**Work instructions:** Beginning at the line that holds "Image resolution: width=1120", restate each line exactly through the final line of the records. Include both of those lines.
==============================
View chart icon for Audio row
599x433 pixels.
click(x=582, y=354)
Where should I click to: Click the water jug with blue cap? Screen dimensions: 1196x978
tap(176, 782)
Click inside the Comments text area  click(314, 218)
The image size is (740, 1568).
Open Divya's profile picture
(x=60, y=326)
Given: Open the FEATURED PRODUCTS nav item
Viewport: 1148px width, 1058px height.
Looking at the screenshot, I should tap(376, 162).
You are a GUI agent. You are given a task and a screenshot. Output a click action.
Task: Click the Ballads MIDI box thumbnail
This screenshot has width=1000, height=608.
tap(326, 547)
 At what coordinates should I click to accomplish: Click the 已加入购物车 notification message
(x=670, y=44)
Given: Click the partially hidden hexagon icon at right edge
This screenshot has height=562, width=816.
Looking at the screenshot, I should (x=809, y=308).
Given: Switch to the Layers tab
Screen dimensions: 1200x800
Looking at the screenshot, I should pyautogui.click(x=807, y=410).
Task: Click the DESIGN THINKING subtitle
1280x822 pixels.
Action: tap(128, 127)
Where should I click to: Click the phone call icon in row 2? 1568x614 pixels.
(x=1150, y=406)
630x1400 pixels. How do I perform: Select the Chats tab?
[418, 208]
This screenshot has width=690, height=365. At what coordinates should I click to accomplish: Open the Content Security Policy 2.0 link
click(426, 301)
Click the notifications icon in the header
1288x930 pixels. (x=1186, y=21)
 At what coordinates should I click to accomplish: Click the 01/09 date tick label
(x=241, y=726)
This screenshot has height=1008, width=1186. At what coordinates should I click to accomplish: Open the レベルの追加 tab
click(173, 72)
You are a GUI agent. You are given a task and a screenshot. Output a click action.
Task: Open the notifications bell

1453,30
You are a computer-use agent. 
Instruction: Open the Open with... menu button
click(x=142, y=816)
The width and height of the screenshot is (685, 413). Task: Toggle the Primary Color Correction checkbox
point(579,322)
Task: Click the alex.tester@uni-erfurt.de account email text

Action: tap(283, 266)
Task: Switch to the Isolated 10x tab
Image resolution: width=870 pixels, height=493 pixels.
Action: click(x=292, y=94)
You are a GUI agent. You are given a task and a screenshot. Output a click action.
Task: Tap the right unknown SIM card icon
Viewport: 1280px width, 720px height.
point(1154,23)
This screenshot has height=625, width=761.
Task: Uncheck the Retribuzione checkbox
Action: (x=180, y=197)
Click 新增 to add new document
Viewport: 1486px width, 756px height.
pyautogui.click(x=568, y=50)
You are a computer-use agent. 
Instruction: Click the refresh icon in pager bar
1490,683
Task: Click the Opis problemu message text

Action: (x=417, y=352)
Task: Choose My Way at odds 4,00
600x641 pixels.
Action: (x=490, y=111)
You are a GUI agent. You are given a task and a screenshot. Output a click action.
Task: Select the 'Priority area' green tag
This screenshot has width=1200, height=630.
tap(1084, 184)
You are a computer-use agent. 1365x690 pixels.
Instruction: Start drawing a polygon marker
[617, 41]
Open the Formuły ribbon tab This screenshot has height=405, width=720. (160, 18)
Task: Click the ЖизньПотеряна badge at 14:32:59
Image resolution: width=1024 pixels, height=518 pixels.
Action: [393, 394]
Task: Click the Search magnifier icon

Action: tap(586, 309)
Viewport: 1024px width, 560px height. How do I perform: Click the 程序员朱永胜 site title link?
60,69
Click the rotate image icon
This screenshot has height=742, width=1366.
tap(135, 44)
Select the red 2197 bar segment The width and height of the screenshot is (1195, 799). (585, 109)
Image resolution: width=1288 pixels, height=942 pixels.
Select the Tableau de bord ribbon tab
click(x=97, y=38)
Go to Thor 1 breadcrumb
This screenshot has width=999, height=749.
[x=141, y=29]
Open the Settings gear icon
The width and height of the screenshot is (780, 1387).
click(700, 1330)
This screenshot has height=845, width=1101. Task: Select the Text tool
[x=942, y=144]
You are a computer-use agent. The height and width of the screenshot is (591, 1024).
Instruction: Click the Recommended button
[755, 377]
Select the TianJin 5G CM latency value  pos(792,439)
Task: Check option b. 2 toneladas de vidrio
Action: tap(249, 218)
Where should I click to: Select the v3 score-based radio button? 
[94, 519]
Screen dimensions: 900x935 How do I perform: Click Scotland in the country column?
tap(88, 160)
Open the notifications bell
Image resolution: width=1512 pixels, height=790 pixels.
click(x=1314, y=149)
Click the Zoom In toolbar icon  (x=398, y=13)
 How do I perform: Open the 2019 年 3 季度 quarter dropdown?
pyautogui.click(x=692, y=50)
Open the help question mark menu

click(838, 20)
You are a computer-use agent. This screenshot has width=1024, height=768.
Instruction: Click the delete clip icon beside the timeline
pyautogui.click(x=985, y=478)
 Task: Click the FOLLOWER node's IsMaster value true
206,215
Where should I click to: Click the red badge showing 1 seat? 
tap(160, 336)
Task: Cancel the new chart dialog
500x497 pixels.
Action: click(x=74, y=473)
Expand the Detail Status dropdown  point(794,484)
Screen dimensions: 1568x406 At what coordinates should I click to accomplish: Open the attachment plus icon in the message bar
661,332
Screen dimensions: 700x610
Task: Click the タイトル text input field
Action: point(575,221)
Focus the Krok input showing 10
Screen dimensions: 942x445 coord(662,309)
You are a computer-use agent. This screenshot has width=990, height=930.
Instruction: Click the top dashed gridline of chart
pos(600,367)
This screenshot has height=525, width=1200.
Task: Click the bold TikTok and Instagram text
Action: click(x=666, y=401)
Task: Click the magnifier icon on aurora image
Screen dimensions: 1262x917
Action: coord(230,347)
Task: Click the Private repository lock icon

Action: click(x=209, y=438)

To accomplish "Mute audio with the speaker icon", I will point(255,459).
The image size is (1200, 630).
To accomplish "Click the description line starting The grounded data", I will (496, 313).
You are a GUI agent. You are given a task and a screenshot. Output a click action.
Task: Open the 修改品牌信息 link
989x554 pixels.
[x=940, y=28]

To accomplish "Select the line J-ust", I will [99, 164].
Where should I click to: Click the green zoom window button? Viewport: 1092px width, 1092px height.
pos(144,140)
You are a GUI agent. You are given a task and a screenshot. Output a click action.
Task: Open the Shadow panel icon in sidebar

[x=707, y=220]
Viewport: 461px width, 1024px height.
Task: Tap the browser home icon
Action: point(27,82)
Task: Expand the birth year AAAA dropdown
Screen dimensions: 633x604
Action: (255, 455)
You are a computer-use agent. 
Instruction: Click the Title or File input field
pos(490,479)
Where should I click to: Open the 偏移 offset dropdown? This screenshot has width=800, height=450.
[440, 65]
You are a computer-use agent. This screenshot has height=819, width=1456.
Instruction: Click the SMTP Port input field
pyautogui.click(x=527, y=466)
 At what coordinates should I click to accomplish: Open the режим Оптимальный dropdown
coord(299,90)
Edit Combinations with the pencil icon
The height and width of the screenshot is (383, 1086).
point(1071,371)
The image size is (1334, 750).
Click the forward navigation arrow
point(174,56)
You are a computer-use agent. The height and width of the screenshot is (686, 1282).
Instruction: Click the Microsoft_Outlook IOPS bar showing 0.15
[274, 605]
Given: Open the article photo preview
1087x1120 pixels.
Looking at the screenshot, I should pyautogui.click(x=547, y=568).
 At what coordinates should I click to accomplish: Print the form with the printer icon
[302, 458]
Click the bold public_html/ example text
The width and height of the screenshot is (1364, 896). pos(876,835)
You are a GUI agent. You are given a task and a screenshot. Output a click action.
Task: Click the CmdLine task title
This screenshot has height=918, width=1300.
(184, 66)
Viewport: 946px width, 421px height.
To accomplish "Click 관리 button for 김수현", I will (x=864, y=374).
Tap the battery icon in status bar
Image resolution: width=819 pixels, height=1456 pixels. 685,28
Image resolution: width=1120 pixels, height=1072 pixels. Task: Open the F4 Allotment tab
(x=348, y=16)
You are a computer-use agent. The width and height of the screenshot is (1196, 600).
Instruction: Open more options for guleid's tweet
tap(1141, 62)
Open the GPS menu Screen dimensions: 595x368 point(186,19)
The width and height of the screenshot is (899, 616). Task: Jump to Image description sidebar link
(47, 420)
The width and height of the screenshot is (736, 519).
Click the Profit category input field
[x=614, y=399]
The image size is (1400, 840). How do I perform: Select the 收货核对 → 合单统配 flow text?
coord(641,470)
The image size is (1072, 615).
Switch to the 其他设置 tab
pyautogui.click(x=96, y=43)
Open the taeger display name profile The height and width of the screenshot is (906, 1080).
==============================
**Result of this exercise:**
Image resolution: width=1120 pixels, height=1072 pixels. Task: Open the F4 Allotment tab
(x=348, y=16)
You are a computer-use agent. The width and height of the screenshot is (1196, 600).
Instruction: Open more options for guleid's tweet
tap(1141, 62)
Open the GPS menu Screen dimensions: 595x368 point(186,19)
The width and height of the screenshot is (899, 616). Task: Jump to Image description sidebar link
(47, 420)
The width and height of the screenshot is (736, 519).
Click the Profit category input field
[x=614, y=399]
The image size is (1400, 840). How do I perform: Select the 收货核对 → 合单统配 flow text?
coord(641,470)
The image size is (1072, 615).
Switch to the 其他设置 tab
pyautogui.click(x=96, y=43)
Open the taeger display name profile The height and width of the screenshot is (906, 1080).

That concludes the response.